Poster
in
Workshop: ES-FoMo III: 3rd Workshop on Efficient Systems for Foundation Models
Large Reasoning Models Know How to Think Efficiently
Zeyu Xing · Xing Li · Huiling Zhen · Xianzhi Yu · Mingxuan Yuan · Sinno Jialin Pan
Large Reasoning Models (LRMs) exhibit potential in problem-solving through extended Chain-of-Thought (CoT) generation, enhancing robustness and accuracy by iteratively revising user prompts. However, excessive CoT generation poses challenges in LLM inference, as prolonged decoding due to redundant tokens creates computational bottlenecks.
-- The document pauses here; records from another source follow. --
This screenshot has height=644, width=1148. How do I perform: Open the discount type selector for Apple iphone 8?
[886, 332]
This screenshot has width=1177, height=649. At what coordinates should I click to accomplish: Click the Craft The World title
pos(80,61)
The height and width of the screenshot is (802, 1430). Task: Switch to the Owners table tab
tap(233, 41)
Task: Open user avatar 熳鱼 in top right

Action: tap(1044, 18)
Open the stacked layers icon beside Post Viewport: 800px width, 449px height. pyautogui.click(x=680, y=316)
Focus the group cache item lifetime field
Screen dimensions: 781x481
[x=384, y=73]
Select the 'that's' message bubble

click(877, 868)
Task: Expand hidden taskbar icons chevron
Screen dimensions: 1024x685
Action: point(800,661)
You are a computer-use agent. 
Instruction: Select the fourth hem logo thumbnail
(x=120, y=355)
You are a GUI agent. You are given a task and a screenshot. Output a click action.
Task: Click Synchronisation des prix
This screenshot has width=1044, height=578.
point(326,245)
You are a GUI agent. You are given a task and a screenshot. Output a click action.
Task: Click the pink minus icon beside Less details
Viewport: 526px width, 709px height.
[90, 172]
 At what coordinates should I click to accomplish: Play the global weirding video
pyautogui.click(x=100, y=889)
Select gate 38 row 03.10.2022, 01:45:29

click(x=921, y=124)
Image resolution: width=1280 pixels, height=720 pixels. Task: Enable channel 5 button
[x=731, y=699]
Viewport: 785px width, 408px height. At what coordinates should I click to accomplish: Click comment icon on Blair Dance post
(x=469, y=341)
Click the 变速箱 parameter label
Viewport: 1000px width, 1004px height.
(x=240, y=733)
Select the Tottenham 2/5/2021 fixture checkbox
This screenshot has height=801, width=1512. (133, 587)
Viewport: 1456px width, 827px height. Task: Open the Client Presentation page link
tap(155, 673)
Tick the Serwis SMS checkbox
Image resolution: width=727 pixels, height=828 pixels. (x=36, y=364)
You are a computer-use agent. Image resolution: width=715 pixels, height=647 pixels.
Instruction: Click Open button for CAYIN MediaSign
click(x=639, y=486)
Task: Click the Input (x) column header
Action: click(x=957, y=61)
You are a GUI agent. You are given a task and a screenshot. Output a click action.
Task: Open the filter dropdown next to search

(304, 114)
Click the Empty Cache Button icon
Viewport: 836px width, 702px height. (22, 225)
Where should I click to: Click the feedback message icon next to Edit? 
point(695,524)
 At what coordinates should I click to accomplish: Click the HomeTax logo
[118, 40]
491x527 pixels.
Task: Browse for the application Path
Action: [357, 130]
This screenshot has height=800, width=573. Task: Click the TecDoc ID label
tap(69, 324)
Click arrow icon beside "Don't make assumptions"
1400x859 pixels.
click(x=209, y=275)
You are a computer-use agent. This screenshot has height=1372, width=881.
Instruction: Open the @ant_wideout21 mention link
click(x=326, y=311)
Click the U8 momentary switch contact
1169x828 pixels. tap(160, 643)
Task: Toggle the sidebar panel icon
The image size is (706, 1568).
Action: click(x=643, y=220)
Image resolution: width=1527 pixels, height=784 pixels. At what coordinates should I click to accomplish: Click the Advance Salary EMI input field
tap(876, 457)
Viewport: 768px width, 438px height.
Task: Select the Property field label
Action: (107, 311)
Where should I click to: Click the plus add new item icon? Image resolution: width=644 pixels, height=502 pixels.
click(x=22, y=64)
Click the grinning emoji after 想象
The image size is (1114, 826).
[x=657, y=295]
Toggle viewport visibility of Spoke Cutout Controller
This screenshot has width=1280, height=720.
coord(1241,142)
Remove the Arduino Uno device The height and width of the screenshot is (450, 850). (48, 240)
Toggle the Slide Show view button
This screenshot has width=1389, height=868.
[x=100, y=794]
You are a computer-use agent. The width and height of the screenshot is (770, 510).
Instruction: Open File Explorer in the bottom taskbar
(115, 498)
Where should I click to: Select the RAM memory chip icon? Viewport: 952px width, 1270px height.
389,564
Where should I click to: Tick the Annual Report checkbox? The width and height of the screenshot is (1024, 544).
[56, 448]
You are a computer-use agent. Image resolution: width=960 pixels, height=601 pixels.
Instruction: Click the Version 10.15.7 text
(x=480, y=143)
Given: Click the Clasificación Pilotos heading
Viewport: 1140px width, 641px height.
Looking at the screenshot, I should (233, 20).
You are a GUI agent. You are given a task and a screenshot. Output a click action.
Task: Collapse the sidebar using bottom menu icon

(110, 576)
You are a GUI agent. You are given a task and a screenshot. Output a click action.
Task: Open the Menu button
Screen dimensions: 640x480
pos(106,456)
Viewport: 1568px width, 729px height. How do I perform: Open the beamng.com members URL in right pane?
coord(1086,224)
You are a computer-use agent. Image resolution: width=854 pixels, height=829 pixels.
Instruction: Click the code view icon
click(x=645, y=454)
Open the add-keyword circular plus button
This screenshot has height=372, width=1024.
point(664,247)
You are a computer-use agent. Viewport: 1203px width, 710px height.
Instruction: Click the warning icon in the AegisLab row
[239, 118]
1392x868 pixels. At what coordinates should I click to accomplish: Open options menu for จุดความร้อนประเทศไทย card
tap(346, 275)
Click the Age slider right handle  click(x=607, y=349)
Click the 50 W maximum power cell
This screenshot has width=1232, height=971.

This paper introduces two training-free self-thinking methods—Pre-judged Reasoning and Fallback Reasoning—which optimize inference efficiency via dynamic selection of fast thinking and reasoning strategies based on LRMs’ intrinsic task complexity classification capabilities. Evaluations on the MATH500 and AIME24 dataset demonstrate that Pre-judged Reasoning reduces token generation by up to 26.6\% compared to slow reasoning without compromising accuracy. Similarly, Fallback Reasoning achieves a reduction of up to 24.0\% in generated tokens, enabling significantly faster task completion. Both methods substantially reduce computational overhead while retaining the accuracy of LRMs.